Members of Holyrood's Rural Affairs Committee said the "adversarial" dealings between the two parts of the industry had hindered their scrutiny of new legislation. And they said improving the relationship between the two sectors was "perhaps of equal significance for Scotland in the long-term" as changing the law.
The Scottish Government has put forward a Bill which aims to reform the management of the fish farming and wild fisheries sectors.
Committee convener Rob Gibson said that both parts of the industry were of "critical importance to Scotland" because of their contribution to both the environment and the economy. But he added: "These sectors are clearly at loggerheads over a number of issues which has hindered our scrutiny of this Bill."

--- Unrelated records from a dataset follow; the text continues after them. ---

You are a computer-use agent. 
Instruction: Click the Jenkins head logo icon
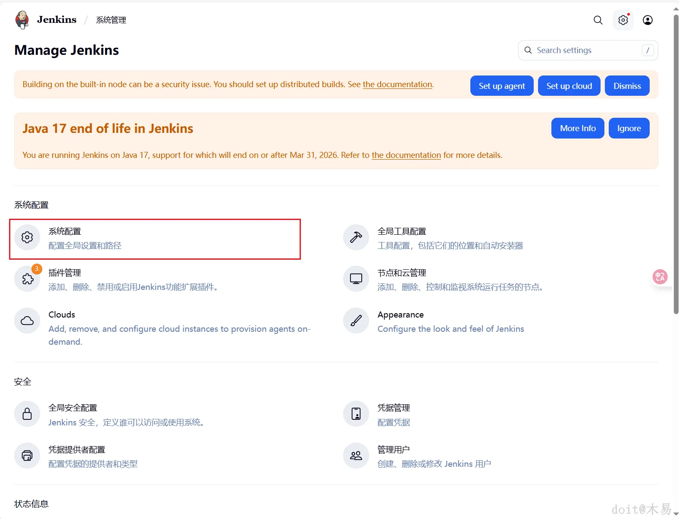coord(22,19)
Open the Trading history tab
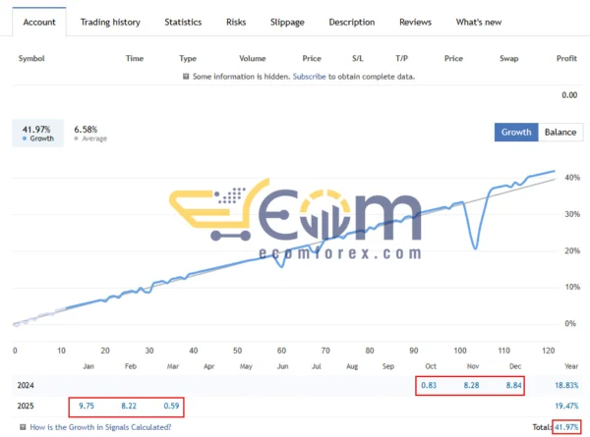 110,22
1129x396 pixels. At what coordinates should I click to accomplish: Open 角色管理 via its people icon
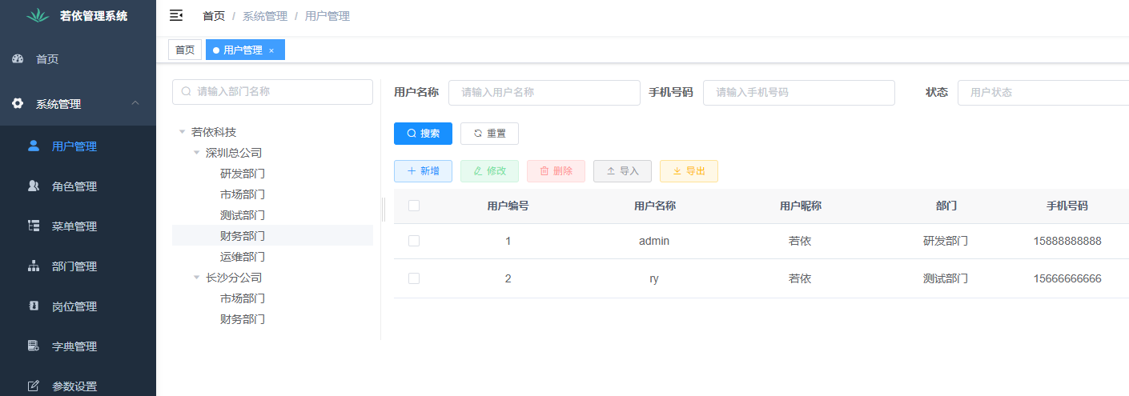point(34,186)
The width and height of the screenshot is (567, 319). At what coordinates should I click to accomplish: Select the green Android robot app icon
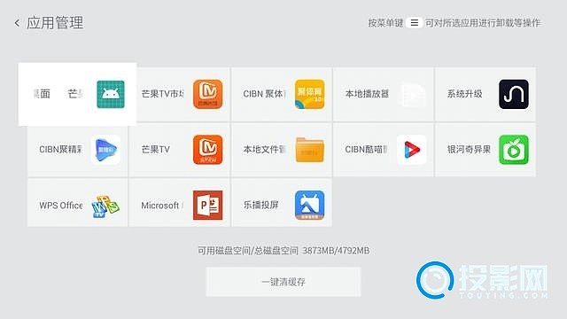(111, 95)
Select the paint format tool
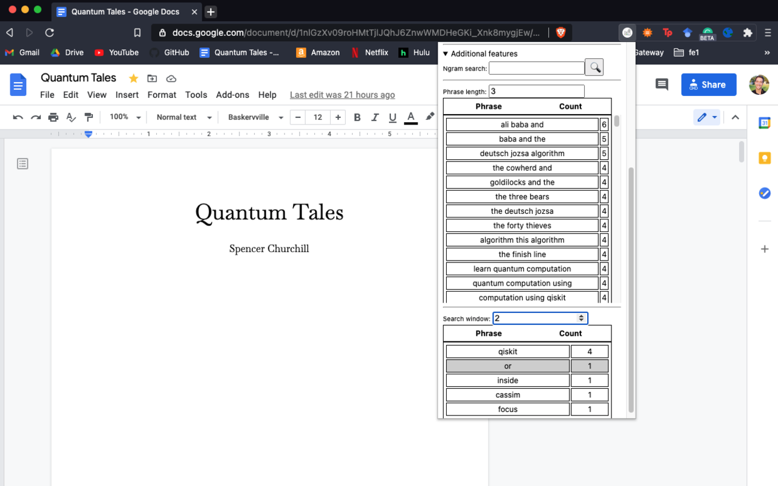Screen dimensions: 778x486 (89, 117)
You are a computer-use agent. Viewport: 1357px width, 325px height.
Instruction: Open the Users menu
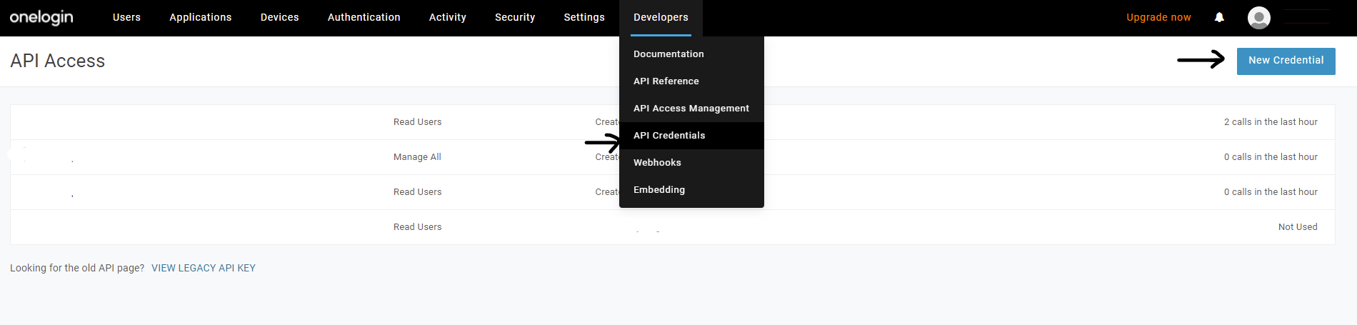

Members of the committee backed the general principles of the Aquaculture and Fisheries (Scotland) Bill, but also argued it needed to be "more robust".
During their scrutiny of the legislation, MSPs visited salmon rivers, wild fisheries hatcheries, fish farms and processing plants to build up a detailed understanding of the industry. However, their report revealed that their work was "hindered by some of the more adversarial, tit-for-tat engagement of sections of both the aquaculture and wild fisheries sectors".
The committee said this led to them receiving "an excessive number of communications" from both sides "making claims and counter-claims". The MSPs added: "This made it difficult at times for the Committee to assess the best way forward."
And they said: "As important as this legislation is, perhaps of equal significance for Scotland in the long-term is improving the current relationship between the wild and farmed fishing sectors, with a view to establishing closer, productive, co-operative working relationships for the overall benefit of the people of Scotland and the environment."
Mr Gibson said: "Whilst the Committee does welcome this legislation, it is clear that it will need to be amended to ensure it is fully fit for purpose. Our Committee very much considers this the first step in ensuring the long-term sustainability of the aquaculture industry and the wild fisheries sector."
A Scottish Government spokesman said: "We welcome the Committee's report and its recommendation that the Bill should be allowed to pass to Stage 2. We are considering the detail of the Committee's recommendations as we move forward."